Passage shown START

A permit allows for construction affecting 3.9 acres of wetland around Gadsden Creek | Credit: Google Maps

A lawsuit filed Friday contests construction plans around Gadsden Creek on the west side of the Charleston peninsula. The suit, filed by the South Carolina Environmental Law Project (SCELP) in state Administrative Law Court, is a formal objection to a permit issued by the state Department of Health and Environmental Control (DHEC) that would allow construction to move ahead on the WestEdge development, affecting about four acres of tidal creek wetland.

SCELP is representing the Friends of Gadsden Creek advocacy group in the proceedings.

“We are alarmed that the state agency charged with safeguarding our precious coastal tidelands issued a permit that allows for the complete destruction of a tidal creek so that slightly larger hotels, condos and office buildings can be built,” said Ben Cunningham, an SCELP attorney.

Historically, the area served as a working waterfront before it became a landfill, and much of the land that exists today built on top of unstable human-created land. A low-lying area along the Ashley River, flooding remains an issue in the immediate and surrounding areas, which includes the Gadsden Green housing complex. Developers say improvements in the area could remedy some of those issues, but activists say continued building only adds pressure to low-income communities nearby and could exacerbate flooding issues.

Passage shown END
Entries supplied START

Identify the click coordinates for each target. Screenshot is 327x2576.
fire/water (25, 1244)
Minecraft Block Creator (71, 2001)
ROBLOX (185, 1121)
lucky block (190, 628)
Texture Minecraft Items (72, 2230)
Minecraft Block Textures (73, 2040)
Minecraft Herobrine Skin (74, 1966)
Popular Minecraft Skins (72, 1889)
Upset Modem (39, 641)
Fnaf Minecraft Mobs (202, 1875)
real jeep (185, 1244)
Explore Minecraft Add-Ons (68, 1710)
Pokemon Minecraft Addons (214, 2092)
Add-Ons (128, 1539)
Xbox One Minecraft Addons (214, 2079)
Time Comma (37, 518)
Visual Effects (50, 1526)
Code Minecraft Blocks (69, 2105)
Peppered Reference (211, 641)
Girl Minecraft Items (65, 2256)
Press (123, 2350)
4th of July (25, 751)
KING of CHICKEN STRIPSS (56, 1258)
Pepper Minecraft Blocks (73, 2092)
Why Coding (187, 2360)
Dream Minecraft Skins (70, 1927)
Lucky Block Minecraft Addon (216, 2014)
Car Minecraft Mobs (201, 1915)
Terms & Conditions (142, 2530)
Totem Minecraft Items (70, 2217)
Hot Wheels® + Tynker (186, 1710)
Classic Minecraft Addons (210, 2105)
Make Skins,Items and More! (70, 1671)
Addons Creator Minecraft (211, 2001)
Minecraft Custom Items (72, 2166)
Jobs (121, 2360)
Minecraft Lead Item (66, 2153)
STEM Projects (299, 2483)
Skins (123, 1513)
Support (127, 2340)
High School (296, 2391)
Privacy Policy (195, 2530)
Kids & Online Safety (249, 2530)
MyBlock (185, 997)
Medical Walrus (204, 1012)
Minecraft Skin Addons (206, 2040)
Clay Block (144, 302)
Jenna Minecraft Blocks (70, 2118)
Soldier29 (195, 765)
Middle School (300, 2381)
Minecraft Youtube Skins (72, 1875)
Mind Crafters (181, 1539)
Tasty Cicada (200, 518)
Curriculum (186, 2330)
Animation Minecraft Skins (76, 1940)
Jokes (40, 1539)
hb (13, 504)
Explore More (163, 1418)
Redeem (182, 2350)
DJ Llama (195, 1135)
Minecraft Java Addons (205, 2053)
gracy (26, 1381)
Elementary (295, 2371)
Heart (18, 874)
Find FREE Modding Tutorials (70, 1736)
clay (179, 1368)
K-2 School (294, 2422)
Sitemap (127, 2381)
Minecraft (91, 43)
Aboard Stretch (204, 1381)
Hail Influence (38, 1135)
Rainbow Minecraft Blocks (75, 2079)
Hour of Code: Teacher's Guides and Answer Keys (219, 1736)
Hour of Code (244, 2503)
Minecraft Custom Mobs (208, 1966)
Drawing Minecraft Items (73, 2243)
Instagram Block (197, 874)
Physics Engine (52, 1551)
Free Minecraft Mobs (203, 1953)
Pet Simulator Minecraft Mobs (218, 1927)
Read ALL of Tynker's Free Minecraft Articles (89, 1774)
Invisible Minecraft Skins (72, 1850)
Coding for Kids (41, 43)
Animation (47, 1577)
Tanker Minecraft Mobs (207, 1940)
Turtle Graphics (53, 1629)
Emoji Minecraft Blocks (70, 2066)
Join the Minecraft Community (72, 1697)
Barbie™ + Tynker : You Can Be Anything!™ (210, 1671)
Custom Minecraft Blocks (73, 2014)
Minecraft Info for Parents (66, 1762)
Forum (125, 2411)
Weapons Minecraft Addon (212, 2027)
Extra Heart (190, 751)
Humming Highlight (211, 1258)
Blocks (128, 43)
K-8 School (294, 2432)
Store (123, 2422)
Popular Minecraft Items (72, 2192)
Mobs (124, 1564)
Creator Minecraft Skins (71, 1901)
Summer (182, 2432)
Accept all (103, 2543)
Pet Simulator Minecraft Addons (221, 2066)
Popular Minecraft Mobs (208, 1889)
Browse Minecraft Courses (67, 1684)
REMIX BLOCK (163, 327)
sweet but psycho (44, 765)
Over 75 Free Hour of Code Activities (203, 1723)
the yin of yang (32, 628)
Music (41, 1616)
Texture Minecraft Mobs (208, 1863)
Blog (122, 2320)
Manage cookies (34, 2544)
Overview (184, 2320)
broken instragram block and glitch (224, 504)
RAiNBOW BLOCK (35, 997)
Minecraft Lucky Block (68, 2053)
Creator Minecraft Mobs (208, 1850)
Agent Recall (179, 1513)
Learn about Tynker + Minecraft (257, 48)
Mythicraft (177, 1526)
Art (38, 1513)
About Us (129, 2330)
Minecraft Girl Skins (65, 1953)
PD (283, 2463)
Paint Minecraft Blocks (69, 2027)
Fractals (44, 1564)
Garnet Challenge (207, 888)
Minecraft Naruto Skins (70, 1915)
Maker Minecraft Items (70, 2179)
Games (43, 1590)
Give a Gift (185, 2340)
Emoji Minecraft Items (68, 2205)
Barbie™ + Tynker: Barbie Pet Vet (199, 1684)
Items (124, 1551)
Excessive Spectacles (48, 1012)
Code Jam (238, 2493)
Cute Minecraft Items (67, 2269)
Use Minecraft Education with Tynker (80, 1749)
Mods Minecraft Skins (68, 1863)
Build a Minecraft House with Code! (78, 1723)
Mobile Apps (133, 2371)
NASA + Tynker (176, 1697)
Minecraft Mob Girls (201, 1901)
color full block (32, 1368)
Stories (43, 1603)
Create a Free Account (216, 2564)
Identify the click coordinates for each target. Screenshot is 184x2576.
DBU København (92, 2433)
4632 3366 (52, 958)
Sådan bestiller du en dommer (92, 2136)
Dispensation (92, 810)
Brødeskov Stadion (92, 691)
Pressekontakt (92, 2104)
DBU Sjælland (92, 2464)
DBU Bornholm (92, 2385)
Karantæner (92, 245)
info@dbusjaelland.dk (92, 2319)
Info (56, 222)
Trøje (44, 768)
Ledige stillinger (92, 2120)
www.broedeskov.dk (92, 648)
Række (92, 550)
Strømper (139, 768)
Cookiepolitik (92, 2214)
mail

Entries supplied END

## Directions
1. Condense the paragraph of the Gadsden Creek article that begins "Historically, the area served" into a bulleted list that keeps its main facts.
2. Write the next part of the Gadsden Creek article, picking up after its final paragraph.

## Responses by item number
1.
- The area was once a working waterfront and later became a landfill. Much of today's land sits on unstable, human-created ground.
- The area lies low along the Ashley River, so it and its surroundings, including the Gadsden Green housing complex, still face flooding.
- Developers say improvements in the area could remedy some of those issues.
- Activists say continued building adds pressure on nearby low-income communities and could make flooding worse.

2.
Early phases of the WestEdge project have already been completed, with the construction of apartments, shops and a Publix grocery store anchoring the complex at the corner of Spring Street and Lockwood Drive.

DHEC granted a Critical Area Permit and Water Quality and Coastal Zone Consistency certifications in July, paving the way for the project to move forward.

Michael Maher, CEO of WestEdge Foundation Inc., said the lawsuit does more than just delays the project.

“Of course we are disappointed, as the filing will delay works that will bring needed flooding and contamination relief to the Westside neighborhood,” he told the City Paper in an email Friday.

Cunningham called the reaction “more of the same from WestEdge,” and said the construction run afoul of high-profile plans to make the Charleston peninsula more resilient in the face of sea level rise and climate change.

The suit triggers an automatic stay on construction, according to Cunningham, while the case progresses through Administrative Law Court.